Your answer should be the lines of the listing that contain the word "will".

*** DATA TO USE ***

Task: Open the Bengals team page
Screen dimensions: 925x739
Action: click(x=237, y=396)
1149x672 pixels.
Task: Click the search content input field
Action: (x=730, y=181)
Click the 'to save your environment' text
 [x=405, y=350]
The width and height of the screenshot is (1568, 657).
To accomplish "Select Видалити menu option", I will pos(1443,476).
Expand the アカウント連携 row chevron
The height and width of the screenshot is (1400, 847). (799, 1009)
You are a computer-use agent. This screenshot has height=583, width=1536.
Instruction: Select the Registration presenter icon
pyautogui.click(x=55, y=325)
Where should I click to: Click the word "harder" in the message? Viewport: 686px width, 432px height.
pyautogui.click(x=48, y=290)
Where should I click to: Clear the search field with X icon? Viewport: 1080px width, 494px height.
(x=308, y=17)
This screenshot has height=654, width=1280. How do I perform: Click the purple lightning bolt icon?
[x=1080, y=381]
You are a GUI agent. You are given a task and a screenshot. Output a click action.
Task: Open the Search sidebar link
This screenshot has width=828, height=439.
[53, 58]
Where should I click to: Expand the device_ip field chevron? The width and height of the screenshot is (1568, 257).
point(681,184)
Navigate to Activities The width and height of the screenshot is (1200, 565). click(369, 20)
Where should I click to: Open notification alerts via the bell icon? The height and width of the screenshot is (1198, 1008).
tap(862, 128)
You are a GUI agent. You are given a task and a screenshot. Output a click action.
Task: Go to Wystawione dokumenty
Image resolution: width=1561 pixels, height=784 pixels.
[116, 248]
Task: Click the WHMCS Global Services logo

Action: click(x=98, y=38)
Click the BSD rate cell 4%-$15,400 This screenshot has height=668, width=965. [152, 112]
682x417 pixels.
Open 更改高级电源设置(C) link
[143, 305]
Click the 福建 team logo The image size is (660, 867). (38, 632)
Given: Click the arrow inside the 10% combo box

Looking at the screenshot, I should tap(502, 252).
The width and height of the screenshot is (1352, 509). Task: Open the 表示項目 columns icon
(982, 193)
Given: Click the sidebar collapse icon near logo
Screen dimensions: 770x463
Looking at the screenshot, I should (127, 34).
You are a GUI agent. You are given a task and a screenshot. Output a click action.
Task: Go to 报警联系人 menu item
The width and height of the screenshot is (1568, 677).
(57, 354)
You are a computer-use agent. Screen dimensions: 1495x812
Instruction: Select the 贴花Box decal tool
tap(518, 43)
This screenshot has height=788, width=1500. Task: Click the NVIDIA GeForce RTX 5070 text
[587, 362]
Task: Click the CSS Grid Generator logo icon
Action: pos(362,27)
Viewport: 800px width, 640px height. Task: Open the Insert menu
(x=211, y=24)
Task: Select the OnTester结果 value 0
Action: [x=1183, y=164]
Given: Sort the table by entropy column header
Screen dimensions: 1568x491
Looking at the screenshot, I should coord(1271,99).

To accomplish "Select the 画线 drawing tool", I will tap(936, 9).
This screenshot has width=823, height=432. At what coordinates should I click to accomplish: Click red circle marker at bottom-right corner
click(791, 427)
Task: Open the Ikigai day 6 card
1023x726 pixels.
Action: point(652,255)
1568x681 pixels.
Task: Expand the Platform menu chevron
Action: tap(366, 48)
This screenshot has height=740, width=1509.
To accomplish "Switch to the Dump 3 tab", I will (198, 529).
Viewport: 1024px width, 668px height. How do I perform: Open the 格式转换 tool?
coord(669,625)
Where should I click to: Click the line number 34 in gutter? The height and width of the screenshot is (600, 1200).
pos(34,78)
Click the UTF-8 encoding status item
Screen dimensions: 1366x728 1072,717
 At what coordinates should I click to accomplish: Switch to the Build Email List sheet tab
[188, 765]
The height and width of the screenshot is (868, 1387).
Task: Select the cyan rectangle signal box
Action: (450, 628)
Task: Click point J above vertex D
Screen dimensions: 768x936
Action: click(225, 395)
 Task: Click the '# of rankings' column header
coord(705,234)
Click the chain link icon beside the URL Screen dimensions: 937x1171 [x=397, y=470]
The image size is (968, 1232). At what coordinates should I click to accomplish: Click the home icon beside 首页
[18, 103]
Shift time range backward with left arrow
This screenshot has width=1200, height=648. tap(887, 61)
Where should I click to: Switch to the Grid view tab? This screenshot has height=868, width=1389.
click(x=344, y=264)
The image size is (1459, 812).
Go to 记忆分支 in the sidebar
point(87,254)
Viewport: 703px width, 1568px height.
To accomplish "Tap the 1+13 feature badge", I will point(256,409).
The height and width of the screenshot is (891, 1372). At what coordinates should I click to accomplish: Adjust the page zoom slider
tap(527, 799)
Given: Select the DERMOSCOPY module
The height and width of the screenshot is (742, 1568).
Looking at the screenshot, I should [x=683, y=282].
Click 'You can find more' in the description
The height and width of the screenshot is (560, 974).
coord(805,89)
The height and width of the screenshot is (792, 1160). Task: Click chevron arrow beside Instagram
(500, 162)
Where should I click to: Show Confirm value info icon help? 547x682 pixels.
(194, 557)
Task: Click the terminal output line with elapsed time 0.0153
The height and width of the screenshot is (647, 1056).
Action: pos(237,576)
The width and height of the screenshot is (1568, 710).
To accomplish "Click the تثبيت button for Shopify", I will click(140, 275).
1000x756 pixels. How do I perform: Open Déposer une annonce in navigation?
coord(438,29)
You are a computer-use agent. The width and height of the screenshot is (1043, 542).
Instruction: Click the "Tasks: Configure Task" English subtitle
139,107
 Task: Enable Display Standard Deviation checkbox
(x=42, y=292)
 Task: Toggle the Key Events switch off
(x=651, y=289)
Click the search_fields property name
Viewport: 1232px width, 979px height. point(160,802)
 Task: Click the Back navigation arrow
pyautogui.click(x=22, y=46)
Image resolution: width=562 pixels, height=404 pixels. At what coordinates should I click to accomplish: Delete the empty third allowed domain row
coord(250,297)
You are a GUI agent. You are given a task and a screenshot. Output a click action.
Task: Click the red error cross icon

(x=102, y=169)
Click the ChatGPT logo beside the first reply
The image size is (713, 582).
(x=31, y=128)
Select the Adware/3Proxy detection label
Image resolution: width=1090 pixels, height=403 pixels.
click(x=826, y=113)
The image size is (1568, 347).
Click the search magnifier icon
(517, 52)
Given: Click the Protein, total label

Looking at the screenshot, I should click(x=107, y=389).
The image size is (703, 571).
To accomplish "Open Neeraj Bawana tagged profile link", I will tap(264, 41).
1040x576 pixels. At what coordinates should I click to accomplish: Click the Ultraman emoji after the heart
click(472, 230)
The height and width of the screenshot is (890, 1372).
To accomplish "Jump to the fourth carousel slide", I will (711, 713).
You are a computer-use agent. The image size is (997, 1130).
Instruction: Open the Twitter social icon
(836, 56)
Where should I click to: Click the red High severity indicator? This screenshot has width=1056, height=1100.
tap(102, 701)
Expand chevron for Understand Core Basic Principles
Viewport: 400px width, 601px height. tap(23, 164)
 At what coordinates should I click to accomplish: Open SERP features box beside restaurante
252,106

*** End of DATA TO USE ***

* _REPLY TO THE EXERCISE_:
To accomplish "Select Видалити menu option", I will pos(1443,476).
To accomplish "Select the 画线 drawing tool", I will tap(936, 9).
To accomplish "Switch to the Dump 3 tab", I will (198, 529).
To accomplish "Tap the 1+13 feature badge", I will point(256,409).
To accomplish "Click the تثبيت button for Shopify", I will click(140, 275).
To accomplish "Open Neeraj Bawana tagged profile link", I will tap(264, 41).
To accomplish "Jump to the fourth carousel slide", I will (711, 713).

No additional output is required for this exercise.